The Securities Litigation Uniform Standards Act of 1998 (“SLUSA”) is a federal law that bars state law securities class actions alleging misrepresentations or omissions related to the purchase or sale of certain covered securities. In an opinion filed on January 2, 2013, the Ninth Circuit held that SLUSA does not preclude certain state law securities class action breach of contract claims.
In Freeman Investments, LP v. Pacific Life Insurance Co., No. 09-55513 (9th Cir., Jan 2, 2013), plaintiffs purchased variable universal life insurance policies from defendant Pacific Life Insurance Company. Under a variable universal life insurance policy, the insurer invests the premiums paid by the policyholders. The policyholders are able to share in the gains or losses which result from the investments. Plaintiffs alleged that Pacific Life overcharged for certain “costs of insurance” related to the insurance policies, thereby reducing the amount of money available for investments.
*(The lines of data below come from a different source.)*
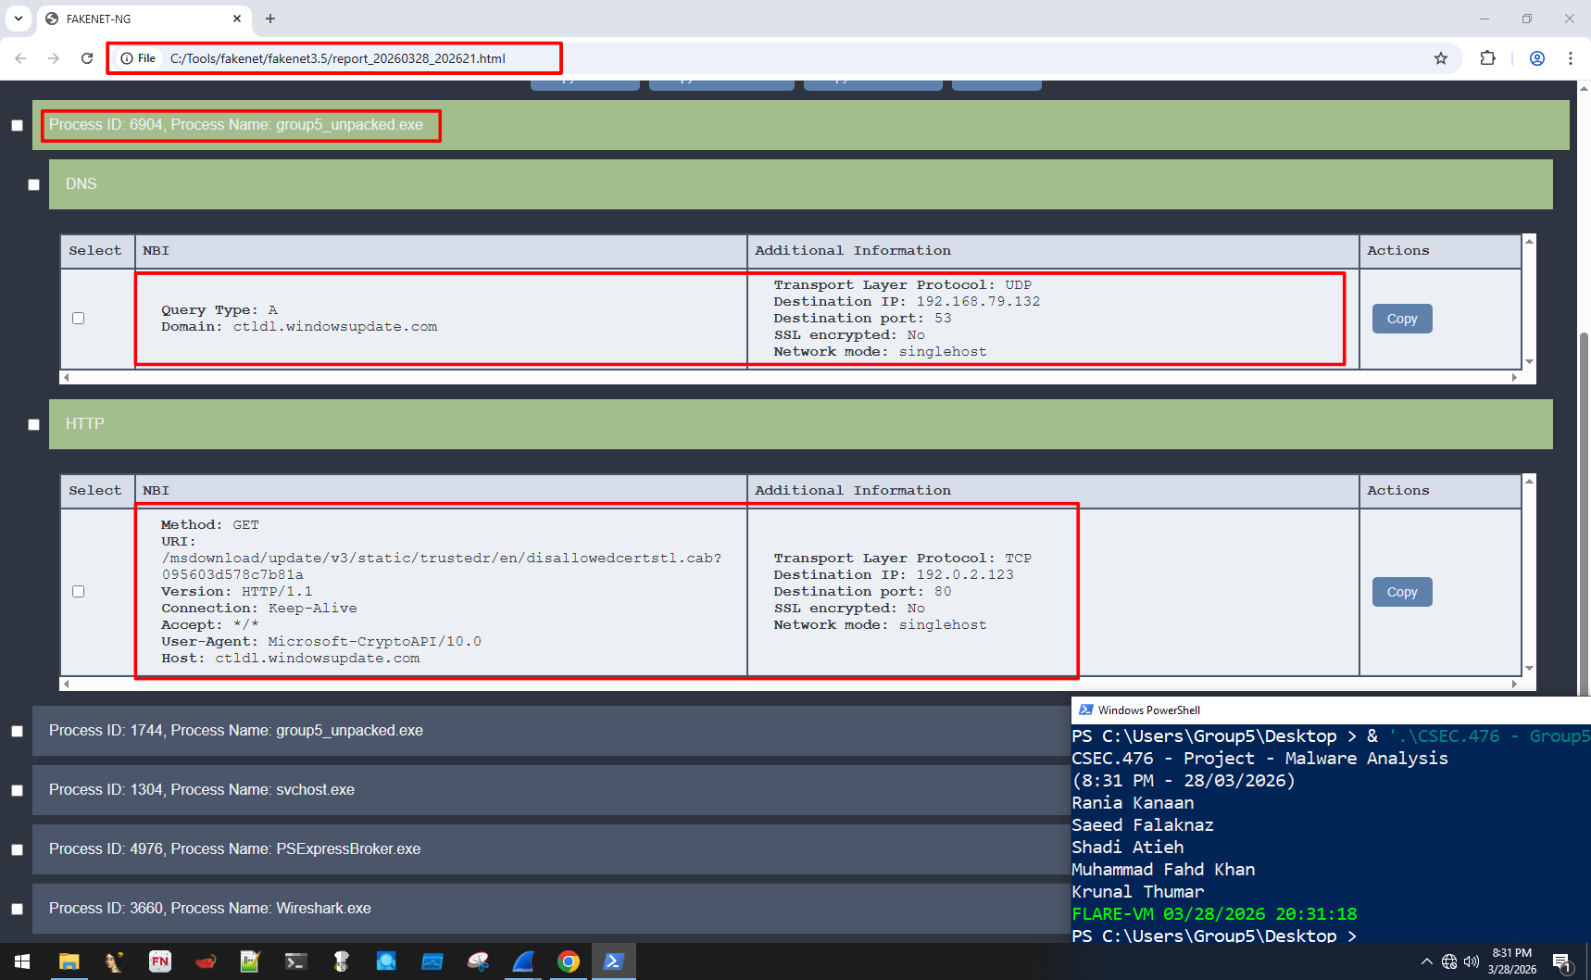Launch FakeNet-NG via the FN taskbar icon
Viewport: 1591px width, 980px height.
pyautogui.click(x=160, y=961)
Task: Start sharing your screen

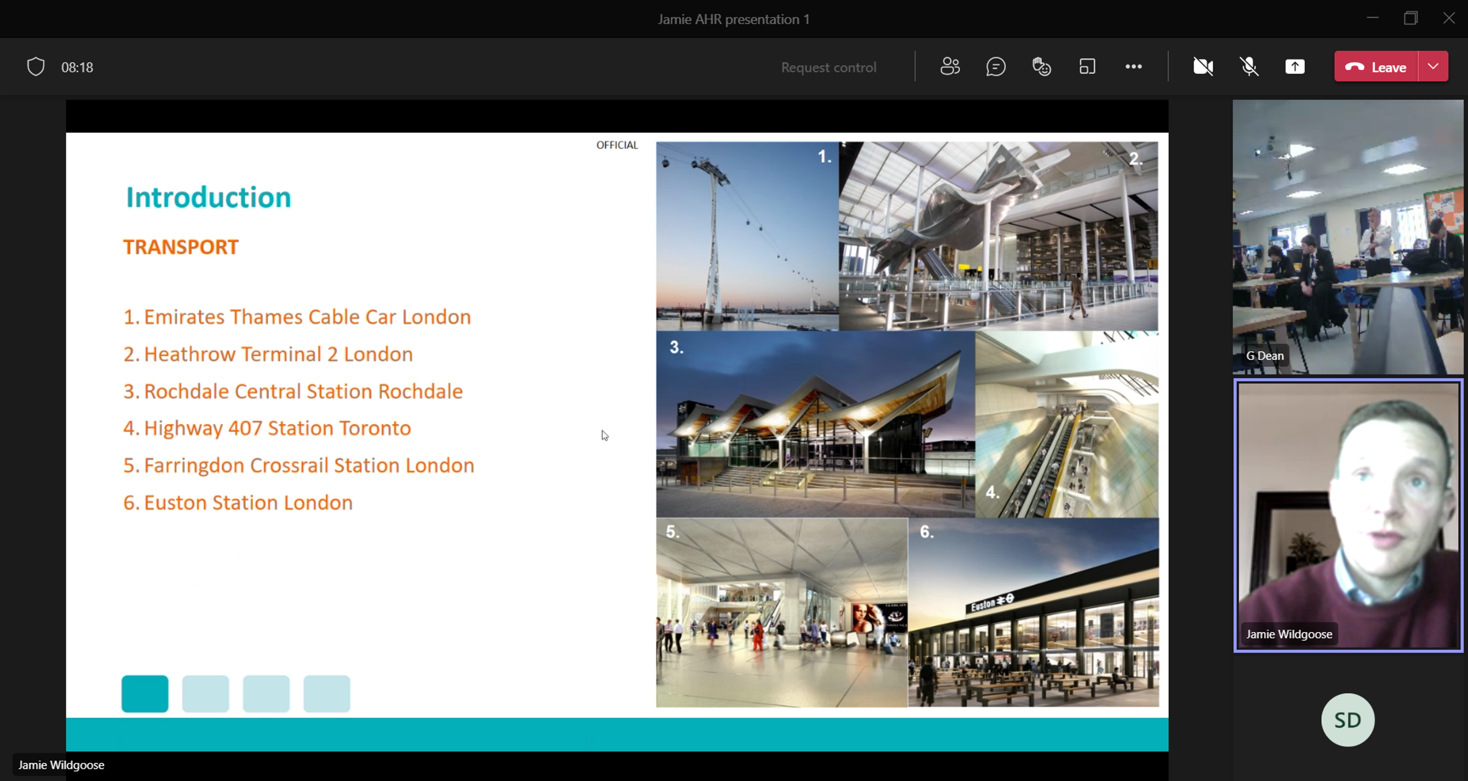Action: pos(1294,66)
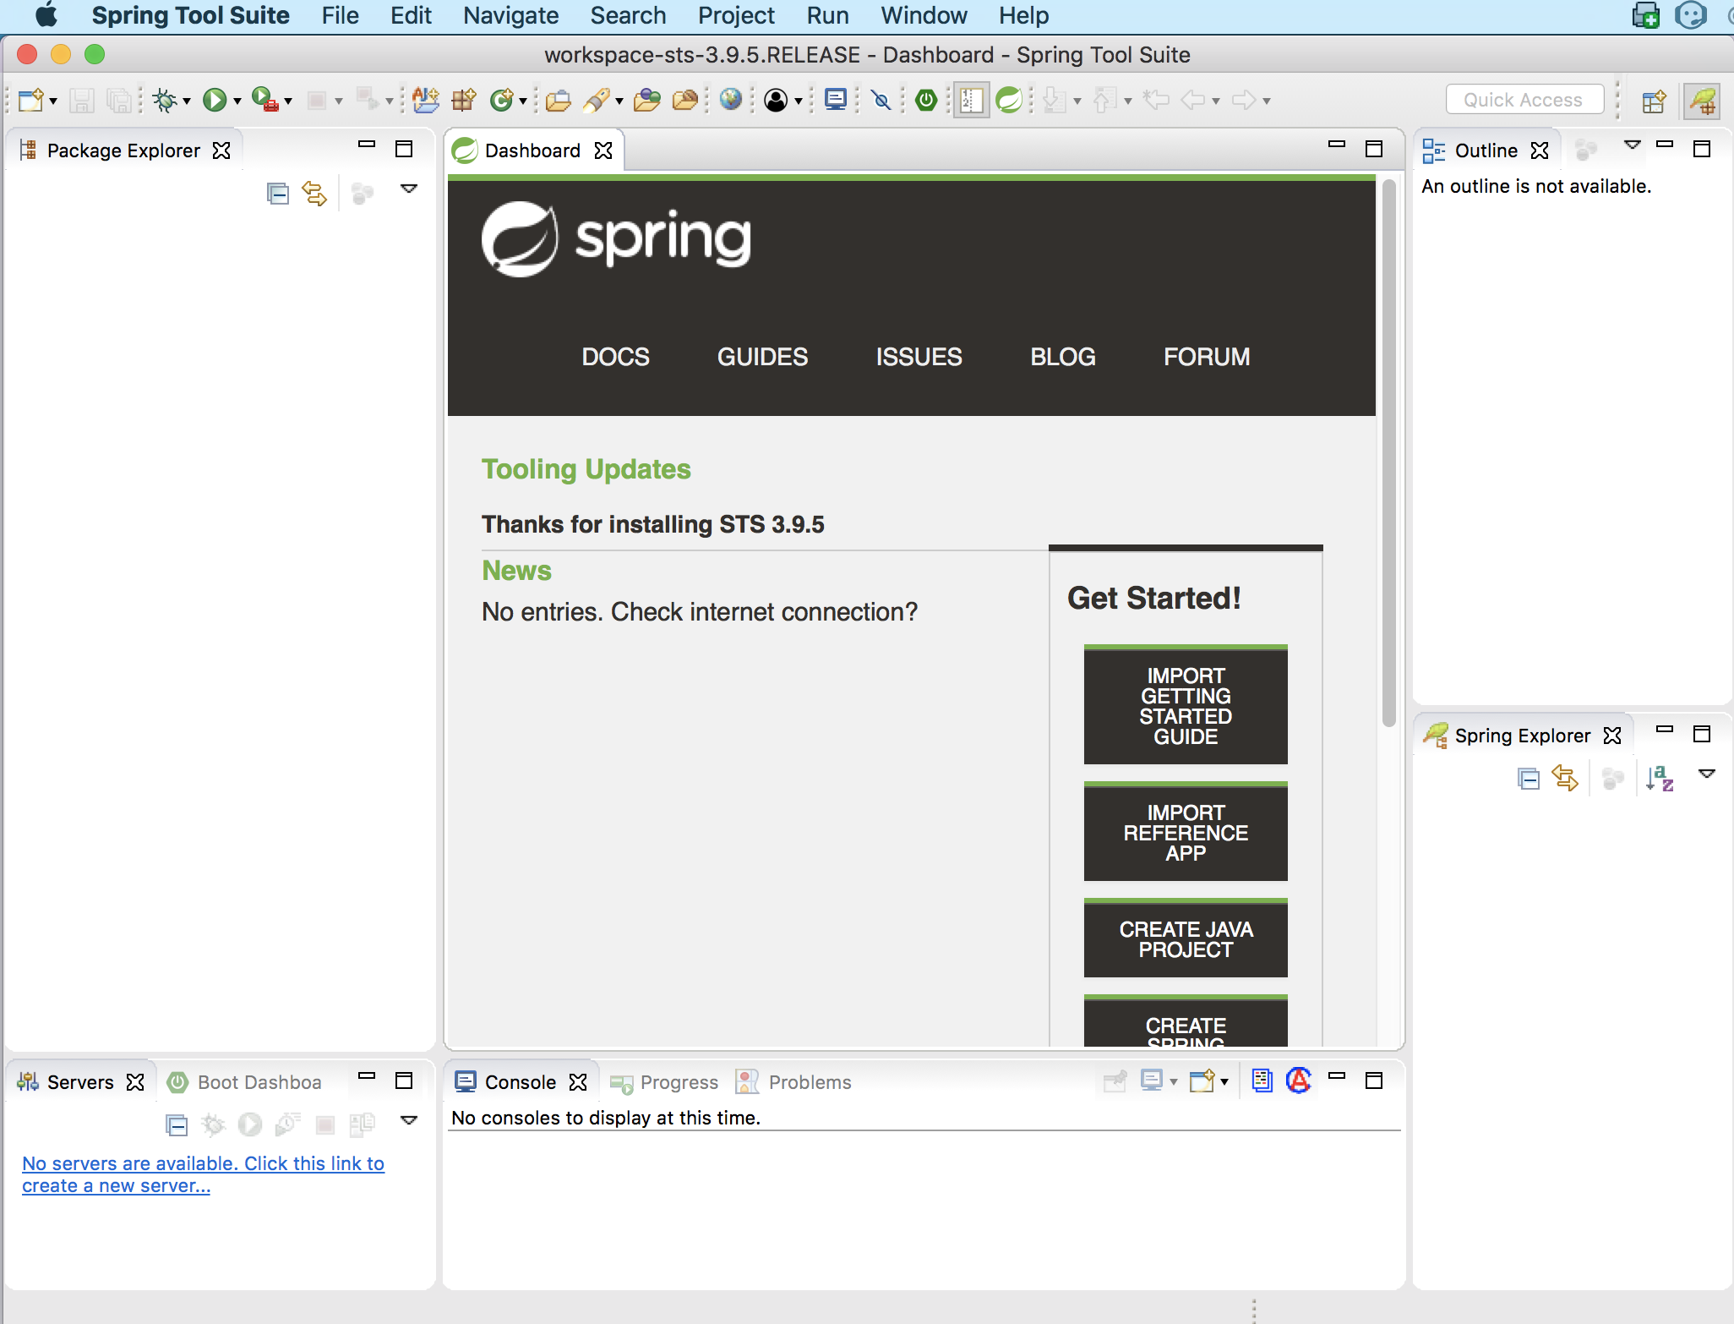The image size is (1734, 1324).
Task: Open the New wizard dropdown arrow
Action: (53, 101)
Because of the significant investment risk borne by policyholders of universal life insurance, there is a general consensus among the Circuits that the policies meet the definition of “covered securities” and, therefore, fall within the purview of SLUSA. When an action falls within the purview of SLUSA, state law securities class actions alleging misrepresentation or omissions are precluded. The specific issue in Freeman was whether the state law claims related to the insurance contracts (covered securities) alleged (a) a misrepresentation or omission in connection with the purchase or sale of covered securities (and, therefore would be precluded by SLUSA) or (b) were straightforward contract claims that would not be precluded by SLUSA.
In discussing the plaintiffs’ complaint, the court pointed out the plaintiffs’ claim that “‘cost of insurance’ is a term of art that refers to ‘the portion of premiums from each policyholder set aside to pay claims.’” The court further noted that the plaintiffs “raise a dispute about the key meaning of a contract term, and the success of their claim will turn on whether they can convince the court or jury that theirs is the accepted meaning in the industry.” Thus, the Ninth Circuit framed the dispute, or at least the central part of the dispute, as one sounding mainly in straightforward contract law, rather than omission or misrepresentation.
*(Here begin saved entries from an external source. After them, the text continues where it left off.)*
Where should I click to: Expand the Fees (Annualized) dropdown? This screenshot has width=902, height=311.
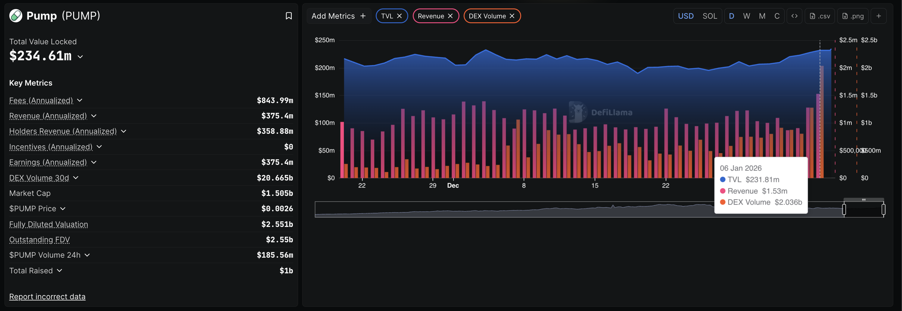click(80, 100)
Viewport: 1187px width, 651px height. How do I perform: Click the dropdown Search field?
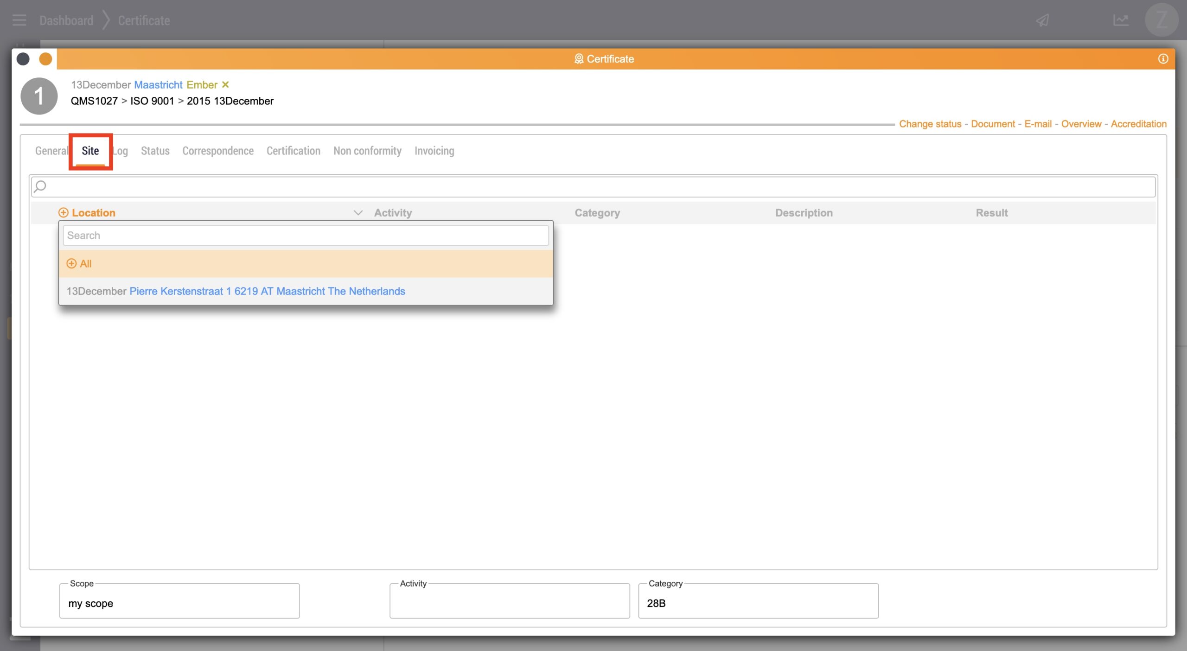pos(306,236)
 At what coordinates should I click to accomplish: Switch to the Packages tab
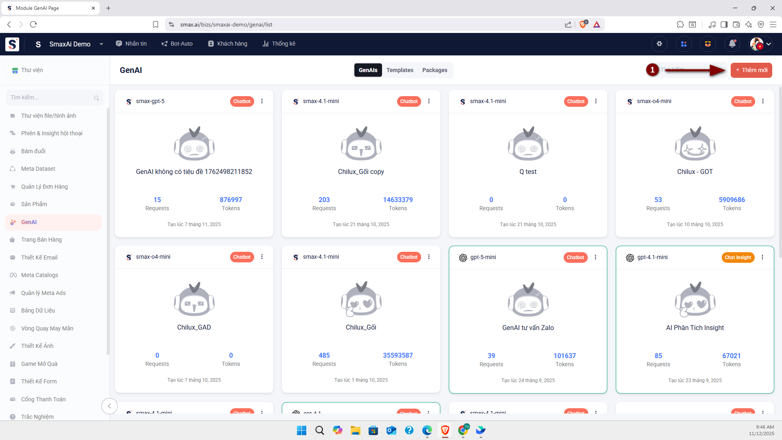pyautogui.click(x=435, y=70)
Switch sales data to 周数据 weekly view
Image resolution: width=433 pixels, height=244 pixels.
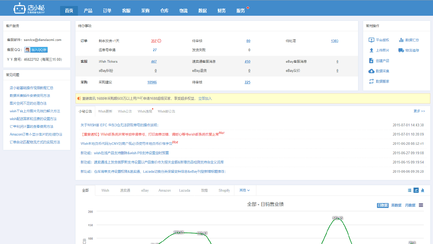click(397, 205)
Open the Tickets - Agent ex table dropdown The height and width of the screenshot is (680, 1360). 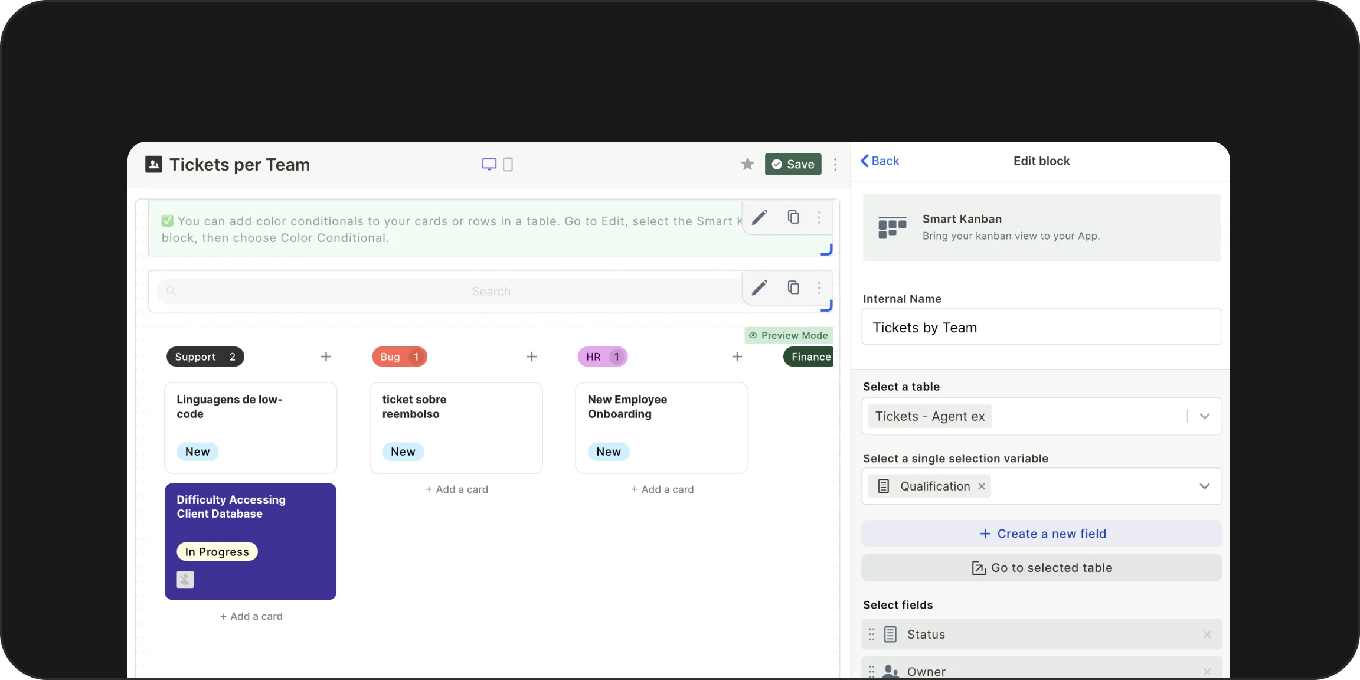(1204, 416)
The district court had dismissed the case, finding that the crux of the plaintiffs’ complaint related to the omission of facts and possible misrepresentations in connection with the purchase or sale of securities, and therefore that the class action could not be maintained under state law. In reversing the district court, the Ninth Circuit held that the “claims for breach of contract and breach of the duty of good faith and fair dealing are not precluded by SLUSA, even if such claims relate to the purchase or sale of a covered security.” The Ninth Circuit advised the plaintiffs to amend their complaint and remove claims for concealment or fraudulent omission, holding that unlike the straightforward contract claims, the claims for concealment and fraudulent omission are precluded by SLUSA.
Freeman joins the ongoing debate over the limits of SLUSA, and is an important case as companies determine how best to defend against securities-based lawsuits.